Perhaps it’s a sign of the geek ascendancy in our culture that people with such…predilections can prance freely about in their outlandish costumes without fear of social ostracization or physical retribution. Though, I’m pretty sure everyone still hates LARPers.
My old roommate, a medieval studies PhD, was getting increasingly frustrated by the people showing up in Lord of the Rings costumes at the annual International Congress on Medieval Studies in Kalamazoo, Michigan. He felt it cheapened his chosen area of study, and I’m not sure that I disagree with him. He also hated the Society for Creative Anachronism. He once openly mused about applying for a SSHRC grant to hunt them.
Even in the five years I’ve been attending the Ad Astra con here in Toronto, the number of people in costume (particularly scantily clad 15 year old girls tarted up as this or that anime steampunk girl–ah, where were they when I was a 15-year-old nerd?) has grown by leaps and bounds.

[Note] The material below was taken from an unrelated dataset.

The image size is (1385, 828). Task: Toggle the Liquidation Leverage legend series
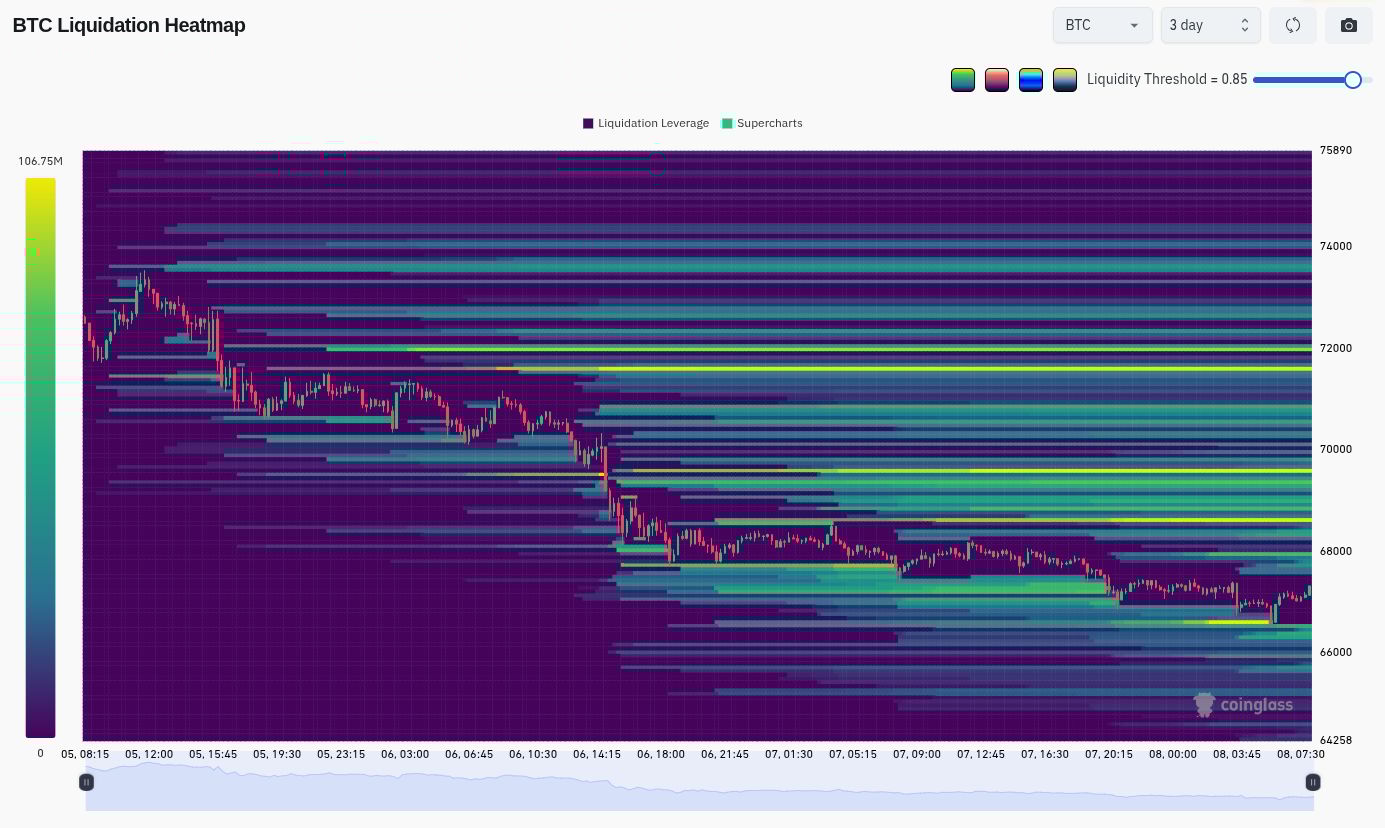click(x=646, y=123)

The 501st Legion (Vader’s Fist) costuming guild–people whose primary hobby is to make and dress up in their own STAR WARS armor/costumes, usually of the villains–is a regular attendee, and there is now even a whole programming track for costumers/cosplayer.
Where it used to be the SF literature that drew people to the field and to the cons, its more and more about the media side, and for a great many young people it seems to be about the cosplay. I wonder what this means for the genre as a whole.
Just old I guess.
– S.
This is the blog post of a man with a Batman costume in his closet that he no longer has the pecs to pull off.